Ces déclarations survenant après une longue rencontre avec le ministre de la Défense et chef de l'armée, le général Abdel Fattah al-Sissi, laissaient entendre que le divorce était consommé entre la présidence et l'armée. Rue contre rue, présidence contre présidence, les ingrédients inquiétants d'un bras de fer pouvant déboucher sur des débordements de violence étaient réunis. Toute la journée, avec une tension grandissante, les Egyptiens, dans les places ou chez eux, attendaient un communiqué de l'armée. L'ultimatum fixé par l'armée est arrivé à expiration à 16H31 (heure algérienne) dans un climat de tension extrême. Une heure après l'expiration de l'ultimatum, aucune annonce n'avait été faite, mais un déploiement dans les rues donnait clairement le ton.

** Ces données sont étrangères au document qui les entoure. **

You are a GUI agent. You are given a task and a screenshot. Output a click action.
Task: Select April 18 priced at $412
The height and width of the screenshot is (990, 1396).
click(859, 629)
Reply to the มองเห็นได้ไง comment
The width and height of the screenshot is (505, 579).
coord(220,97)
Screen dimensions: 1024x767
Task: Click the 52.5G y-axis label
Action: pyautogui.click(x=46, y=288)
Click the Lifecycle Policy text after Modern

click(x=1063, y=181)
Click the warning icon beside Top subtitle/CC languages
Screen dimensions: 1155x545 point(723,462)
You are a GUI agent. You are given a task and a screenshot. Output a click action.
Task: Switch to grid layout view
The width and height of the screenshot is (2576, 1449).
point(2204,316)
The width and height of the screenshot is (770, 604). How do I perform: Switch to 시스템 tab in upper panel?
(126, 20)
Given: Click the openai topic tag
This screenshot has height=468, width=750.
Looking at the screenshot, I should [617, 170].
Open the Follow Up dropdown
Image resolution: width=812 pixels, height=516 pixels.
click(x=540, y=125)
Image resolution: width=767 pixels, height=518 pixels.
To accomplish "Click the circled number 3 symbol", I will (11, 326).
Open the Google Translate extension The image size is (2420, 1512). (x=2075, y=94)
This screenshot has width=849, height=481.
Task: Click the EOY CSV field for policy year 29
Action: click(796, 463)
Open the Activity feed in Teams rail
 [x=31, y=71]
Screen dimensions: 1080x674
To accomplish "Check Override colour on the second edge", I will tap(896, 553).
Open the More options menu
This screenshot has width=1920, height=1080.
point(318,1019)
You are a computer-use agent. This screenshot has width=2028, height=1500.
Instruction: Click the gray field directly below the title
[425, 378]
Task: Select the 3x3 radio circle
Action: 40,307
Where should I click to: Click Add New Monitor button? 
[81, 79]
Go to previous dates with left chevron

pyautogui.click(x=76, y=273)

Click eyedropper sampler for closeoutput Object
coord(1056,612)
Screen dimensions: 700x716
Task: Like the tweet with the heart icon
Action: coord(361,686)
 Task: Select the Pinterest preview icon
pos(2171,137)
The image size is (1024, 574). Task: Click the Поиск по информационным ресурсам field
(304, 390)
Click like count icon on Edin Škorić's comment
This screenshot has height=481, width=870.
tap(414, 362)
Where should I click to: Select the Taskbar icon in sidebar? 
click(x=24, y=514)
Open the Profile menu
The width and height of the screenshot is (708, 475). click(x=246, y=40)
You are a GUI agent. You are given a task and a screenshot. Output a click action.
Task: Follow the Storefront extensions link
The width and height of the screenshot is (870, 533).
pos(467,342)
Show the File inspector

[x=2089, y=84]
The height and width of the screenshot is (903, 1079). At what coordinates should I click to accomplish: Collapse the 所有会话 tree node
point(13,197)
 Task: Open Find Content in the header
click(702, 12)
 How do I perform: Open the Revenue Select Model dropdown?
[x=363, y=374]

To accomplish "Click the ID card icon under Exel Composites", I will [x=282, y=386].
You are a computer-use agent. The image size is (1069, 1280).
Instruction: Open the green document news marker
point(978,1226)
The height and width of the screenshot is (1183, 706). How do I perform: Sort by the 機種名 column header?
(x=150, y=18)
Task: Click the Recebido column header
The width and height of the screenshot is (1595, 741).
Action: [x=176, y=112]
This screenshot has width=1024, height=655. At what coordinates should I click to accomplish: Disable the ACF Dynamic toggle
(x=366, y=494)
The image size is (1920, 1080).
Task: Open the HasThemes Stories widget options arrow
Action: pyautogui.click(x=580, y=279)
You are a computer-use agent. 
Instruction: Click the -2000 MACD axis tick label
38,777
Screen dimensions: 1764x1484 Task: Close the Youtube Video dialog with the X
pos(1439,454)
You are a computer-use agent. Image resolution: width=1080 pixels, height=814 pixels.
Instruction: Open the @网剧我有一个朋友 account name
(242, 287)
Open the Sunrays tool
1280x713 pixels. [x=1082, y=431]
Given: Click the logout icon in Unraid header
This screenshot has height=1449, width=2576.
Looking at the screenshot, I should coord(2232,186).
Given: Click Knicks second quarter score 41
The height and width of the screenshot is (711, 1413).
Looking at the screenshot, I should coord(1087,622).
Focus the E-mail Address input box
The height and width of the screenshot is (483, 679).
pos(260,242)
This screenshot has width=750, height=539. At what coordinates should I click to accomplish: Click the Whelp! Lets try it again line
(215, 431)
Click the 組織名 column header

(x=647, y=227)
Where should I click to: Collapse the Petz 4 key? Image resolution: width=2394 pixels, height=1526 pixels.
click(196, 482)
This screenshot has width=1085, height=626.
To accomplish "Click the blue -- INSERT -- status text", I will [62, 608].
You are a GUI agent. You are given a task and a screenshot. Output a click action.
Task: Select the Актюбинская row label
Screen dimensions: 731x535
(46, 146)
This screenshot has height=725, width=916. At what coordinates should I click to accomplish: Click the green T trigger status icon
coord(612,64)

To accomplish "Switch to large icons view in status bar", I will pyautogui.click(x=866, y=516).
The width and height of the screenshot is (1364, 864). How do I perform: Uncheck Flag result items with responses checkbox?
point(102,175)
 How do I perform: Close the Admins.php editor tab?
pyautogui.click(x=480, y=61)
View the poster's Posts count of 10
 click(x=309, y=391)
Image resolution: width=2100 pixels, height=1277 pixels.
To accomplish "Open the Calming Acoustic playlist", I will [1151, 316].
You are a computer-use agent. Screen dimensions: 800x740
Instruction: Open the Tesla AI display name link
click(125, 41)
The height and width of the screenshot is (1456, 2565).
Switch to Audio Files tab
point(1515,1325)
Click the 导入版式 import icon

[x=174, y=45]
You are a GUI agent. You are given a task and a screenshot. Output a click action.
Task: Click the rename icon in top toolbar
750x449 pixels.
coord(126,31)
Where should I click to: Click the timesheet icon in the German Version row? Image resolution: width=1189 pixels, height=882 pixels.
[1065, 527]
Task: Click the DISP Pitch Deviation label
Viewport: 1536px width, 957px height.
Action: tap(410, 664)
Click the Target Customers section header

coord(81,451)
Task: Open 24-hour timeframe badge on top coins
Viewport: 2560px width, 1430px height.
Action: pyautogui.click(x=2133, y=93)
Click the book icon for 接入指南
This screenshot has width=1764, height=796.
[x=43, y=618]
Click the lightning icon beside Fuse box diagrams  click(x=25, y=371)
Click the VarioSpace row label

Les mesures d'interdiction de sortie d'Egypte à l'encontre de Mohamed Morsi et des responsables des Frères musulmans avaient été annoncées par Al-Ahram comme faisant partie de la «feuille de route». Cette feuille de route, selon Al Ahram, prévoit une suspension de la Constitution, la mise en place d'un Conseil présidentiel de trois membres, dirigé par le président de la Cour suprême constitutionnelle, la mise en place d'un gouvernement intérimaire sans appartenance politique. Ces autorités devraient organiser des élections législatives et présidentielles. Le chef de l'armée égyptienne, Abdel Fattah al-Sissi, a rencontré Mohammed ElBaradei, le patriarche copte Tawadros II et l'imam d'Al Azhar, Ahmed al-Tayeb. Les représentants du parti salafiste al-Nour et du Parti de la liberté et de la justice, vitrine politique des Frères musulmans, ont refusé d'y prendre part. La messe semblait dite. Pour les partisans de Morsi, réunis à Al Adawiya, c'est un coup d'Etat qui est en marche. Place Tahrir, on attendait tout simplement le renvoi du président Morsi. Tout le monde attendait l'annonce des militaires qui semblaient prêts à franchir le Rubicon et démettre le président Mohamed Morsi. Son appel à la formation d'un «gouvernement de coalition et de consensus afin d'organiser des législatives à venir» aura été la dernière et vaine tentative d'arrêter le mouvement. En quelques jours, 47 morts ont été enregistrés. Alors que la nuit commençait, l'Egypte attendait l'annonce de l'armée.